(GIVEN DATA begins)

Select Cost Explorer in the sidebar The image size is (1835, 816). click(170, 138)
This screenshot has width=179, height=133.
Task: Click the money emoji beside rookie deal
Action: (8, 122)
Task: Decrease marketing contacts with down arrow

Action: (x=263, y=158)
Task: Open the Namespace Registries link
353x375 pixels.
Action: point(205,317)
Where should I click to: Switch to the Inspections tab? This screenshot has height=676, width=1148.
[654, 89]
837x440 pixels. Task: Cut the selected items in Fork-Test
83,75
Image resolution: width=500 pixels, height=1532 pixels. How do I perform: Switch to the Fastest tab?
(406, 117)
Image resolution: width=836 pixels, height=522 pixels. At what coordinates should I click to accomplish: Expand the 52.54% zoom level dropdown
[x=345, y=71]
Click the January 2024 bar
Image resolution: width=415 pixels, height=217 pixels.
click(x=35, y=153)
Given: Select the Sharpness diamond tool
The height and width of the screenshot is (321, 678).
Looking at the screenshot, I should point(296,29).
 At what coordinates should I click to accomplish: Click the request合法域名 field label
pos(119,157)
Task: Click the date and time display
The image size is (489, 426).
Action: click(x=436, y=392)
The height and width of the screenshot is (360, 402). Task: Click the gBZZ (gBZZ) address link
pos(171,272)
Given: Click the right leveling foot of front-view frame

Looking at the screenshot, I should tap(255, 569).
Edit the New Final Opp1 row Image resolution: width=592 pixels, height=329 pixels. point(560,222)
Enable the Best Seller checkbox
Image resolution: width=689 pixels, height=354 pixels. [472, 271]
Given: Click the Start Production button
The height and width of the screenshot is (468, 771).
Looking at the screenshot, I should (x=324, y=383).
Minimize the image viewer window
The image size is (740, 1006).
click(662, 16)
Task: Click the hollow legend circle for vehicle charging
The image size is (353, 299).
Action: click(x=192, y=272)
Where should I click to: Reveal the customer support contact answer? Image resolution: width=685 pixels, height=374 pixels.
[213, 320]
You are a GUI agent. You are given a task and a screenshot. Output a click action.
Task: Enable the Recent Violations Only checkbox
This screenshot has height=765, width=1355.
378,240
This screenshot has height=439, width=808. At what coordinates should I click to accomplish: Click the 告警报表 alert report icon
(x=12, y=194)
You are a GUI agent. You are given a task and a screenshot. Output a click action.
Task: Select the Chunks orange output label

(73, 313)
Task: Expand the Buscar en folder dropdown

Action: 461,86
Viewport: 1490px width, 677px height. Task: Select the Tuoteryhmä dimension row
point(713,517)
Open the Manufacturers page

(GIVEN DATA ends)

ABOUT THIS EXERCISE:
Type out every record above once more, exactly.

TASK RESPONSE:
Select Cost Explorer in the sidebar The image size is (1835, 816). click(170, 138)
This screenshot has width=179, height=133.
Task: Click the money emoji beside rookie deal
Action: (8, 122)
Task: Decrease marketing contacts with down arrow

Action: (x=263, y=158)
Task: Open the Namespace Registries link
353x375 pixels.
Action: point(205,317)
Where should I click to: Switch to the Inspections tab? This screenshot has height=676, width=1148.
[654, 89]
837x440 pixels. Task: Cut the selected items in Fork-Test
83,75
Image resolution: width=500 pixels, height=1532 pixels. How do I perform: Switch to the Fastest tab?
(406, 117)
Image resolution: width=836 pixels, height=522 pixels. At what coordinates should I click to accomplish: Expand the 52.54% zoom level dropdown
[x=345, y=71]
Click the January 2024 bar
Image resolution: width=415 pixels, height=217 pixels.
click(x=35, y=153)
Given: Select the Sharpness diamond tool
The height and width of the screenshot is (321, 678).
Looking at the screenshot, I should point(296,29).
 At what coordinates should I click to accomplish: Click the request合法域名 field label
pos(119,157)
Task: Click the date and time display
The image size is (489, 426).
Action: click(x=436, y=392)
The height and width of the screenshot is (360, 402). Task: Click the gBZZ (gBZZ) address link
pos(171,272)
Given: Click the right leveling foot of front-view frame

Looking at the screenshot, I should tap(255, 569).
Edit the New Final Opp1 row Image resolution: width=592 pixels, height=329 pixels. point(560,222)
Enable the Best Seller checkbox
Image resolution: width=689 pixels, height=354 pixels. [472, 271]
Given: Click the Start Production button
The height and width of the screenshot is (468, 771).
Looking at the screenshot, I should (x=324, y=383).
Minimize the image viewer window
The image size is (740, 1006).
click(662, 16)
Task: Click the hollow legend circle for vehicle charging
The image size is (353, 299).
Action: click(x=192, y=272)
Where should I click to: Reveal the customer support contact answer? Image resolution: width=685 pixels, height=374 pixels.
[213, 320]
You are a GUI agent. You are given a task and a screenshot. Output a click action.
Task: Enable the Recent Violations Only checkbox
This screenshot has height=765, width=1355.
378,240
This screenshot has height=439, width=808. At what coordinates should I click to accomplish: Click the 告警报表 alert report icon
(x=12, y=194)
You are a GUI agent. You are given a task and a screenshot. Output a click action.
Task: Select the Chunks orange output label

(73, 313)
Task: Expand the Buscar en folder dropdown

Action: 461,86
Viewport: 1490px width, 677px height. Task: Select the Tuoteryhmä dimension row
point(713,517)
Open the Manufacturers page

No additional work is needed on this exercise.